Recently, my laptop, with an Intel i7-4700MQ CPU running Debian Linux began running very slowly (very is largely relative, I didn’t notice for months…) when I changed from the current stable Debian Linux kernel 3.16 to the 4.4 kernel available in Debian backports. I investigated and noticed that the CPU was often running at only 600-700Mhz! A simple command to show the speed of all of your cores is watch -n 1 'for i in /sys/devices/system/cpu/cpu?/cpufreq/cpuinfo_cur_freq ; do cat \$i ; done'. Initially I assumed there was some misconfiguration of cpufreq, the Linux system which manages CPU speed. However, changing cpufreq settings, such as changing the governor to performance, changing the minimum speed, etc., had no effect at all. There are several other systems which may slow down the CPU:

• Thermal overload - in my system there are several different methods that the machine may detect that it is over-temperature and reduce the clock speed of the CPU to compensate. These include:
• Thermal Monitor 1 - Introduced in the Pentium 4 and only supports being enabled or disabled. Do not disable this. It seems to be completely automatic within the CPU itself.
• Thermal Monitor 2 - Introduced in later Penium 4 and Penitium M CPUs, which also should not be disabled. In addition to supporting being disabled, it supports setting a target maximum temperature for the CPU. Increasing this target is probably a very bad idea.
• Adaptive Thermal Monitor - Introduced in Core 2 CPUs, it will slow the CPU down more and more over time if the CPU fails to cool down. One can check whether the CPU is running slowly because of Adaptive TM, TM1, or TM2 activation by running the following command: rdmsr 0x19c -f 1:0: in the output, bit 0 indicates if the these systems are currently throttling the CPU and bit 1 indicates if it has ever done so since the CPU was reset. Bit 1 can also be reset by writing a 0 to it.
• Voltage regulator thermal overload: if the voltage regulators on the mainboard become too hot.
• The OS can use the same system used by the thermal monitors systems to slow down the CPU via the clock modulation interface.
• Autonomous Utilization-based Frequency Control - Used when the CPU has turbo enabled to determine which core(s) should be turbo boosted.
• Hardware-Controlled Performance States (HWP), though this is not available on my CPU. I haven’t looked into it further.
• C1E - Reduces frequency, but only supposed to activate when the core is idle.
• Power throttling - The system can specify either a power or a current limit (or both) which the CPU will try not to exceed by limiting its speed. On my system there are limits configured at both 47W and 58.75W, it is unclear which limit is active when. This is configured by the BIOS and may not be changed.
• Graphics driver - The graphics driver can request that the CPU be throttled. It is unclear why this happens or by how much.

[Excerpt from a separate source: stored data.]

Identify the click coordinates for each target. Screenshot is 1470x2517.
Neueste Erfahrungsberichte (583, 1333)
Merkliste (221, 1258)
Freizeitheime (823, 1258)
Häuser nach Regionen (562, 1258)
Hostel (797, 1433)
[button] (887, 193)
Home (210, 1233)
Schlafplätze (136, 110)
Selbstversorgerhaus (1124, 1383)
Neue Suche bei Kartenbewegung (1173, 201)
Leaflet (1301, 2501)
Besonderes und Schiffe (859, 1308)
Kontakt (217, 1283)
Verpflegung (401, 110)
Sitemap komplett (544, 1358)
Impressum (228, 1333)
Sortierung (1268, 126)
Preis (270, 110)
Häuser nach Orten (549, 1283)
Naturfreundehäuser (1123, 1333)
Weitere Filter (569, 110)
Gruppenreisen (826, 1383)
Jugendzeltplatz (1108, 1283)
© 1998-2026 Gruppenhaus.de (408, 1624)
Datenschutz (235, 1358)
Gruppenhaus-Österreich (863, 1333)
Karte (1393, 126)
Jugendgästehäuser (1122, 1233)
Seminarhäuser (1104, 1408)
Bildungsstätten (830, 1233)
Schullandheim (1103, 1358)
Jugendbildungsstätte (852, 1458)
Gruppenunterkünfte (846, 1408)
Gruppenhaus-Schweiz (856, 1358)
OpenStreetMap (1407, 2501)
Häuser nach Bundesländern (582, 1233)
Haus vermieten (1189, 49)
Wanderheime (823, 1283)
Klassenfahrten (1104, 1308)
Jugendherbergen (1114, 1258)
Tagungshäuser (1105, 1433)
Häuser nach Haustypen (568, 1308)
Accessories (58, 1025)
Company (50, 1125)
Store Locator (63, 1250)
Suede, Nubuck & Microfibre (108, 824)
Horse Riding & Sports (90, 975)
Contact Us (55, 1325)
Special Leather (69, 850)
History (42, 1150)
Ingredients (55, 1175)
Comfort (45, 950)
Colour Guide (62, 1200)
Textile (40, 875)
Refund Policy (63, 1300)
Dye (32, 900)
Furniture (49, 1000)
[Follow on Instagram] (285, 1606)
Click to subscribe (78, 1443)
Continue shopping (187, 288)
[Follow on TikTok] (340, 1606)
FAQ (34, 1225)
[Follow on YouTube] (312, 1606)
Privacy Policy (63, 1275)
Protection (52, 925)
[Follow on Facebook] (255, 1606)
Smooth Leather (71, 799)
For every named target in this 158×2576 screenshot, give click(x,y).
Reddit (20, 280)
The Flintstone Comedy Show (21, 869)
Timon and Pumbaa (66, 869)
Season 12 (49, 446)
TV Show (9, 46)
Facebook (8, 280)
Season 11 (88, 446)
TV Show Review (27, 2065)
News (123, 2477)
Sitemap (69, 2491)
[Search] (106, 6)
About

• External PROCHOT or FORCEPR lines - external chips can be wired to the CPU pins to force the CPU to throttle, such as power or temperature sensing chips on the mainboard.
• External STPCLK lines - external chips can stop the CPU clock by connecting to a pin on the CPU itself.
• ACPI - there are probably more methods for the BIOS/ACPI firmware system to throttle the CPU than I am aware of.
• At the very least the thermal_cooling sysfs interface can throttle the CPU in a way that isn’t seemingly detectible by probing the CPU’s model-specific registers. For example, a thermal_cooling sysfs interface is created for each ACPI CPU which can be activated by writing to e.g. /sys/devices/virtual/thermal/cooling_device0/cur_state. Since this is capable of slowing my CPU down below its P-state minimum of 800Mhz, I assume it’s using clock modulation or STPCLK.

In the end, I discovered that on Linux 4.4 the /sys/devices/virtual/thermal/cooling_device0/cur_state would end up being set by something unknown to 4 when plugging or unplugging the power cable to my laptop resulting in 600-700Mhz operation. At the same time, the CPU reports seeing the PROCHOT or FORCEPR lines asserted as the power cable is plugged/unplugged. It’s my guess that this is the result of some interaction between the kernel, ACPI, and an external chip on the system. This hasn’t occurred since upgrading to Linux 4.5, but the behavior can be half-reproduced by writing 4 to /sys/devices/virtual/thermal/cooling_device0/cur_state.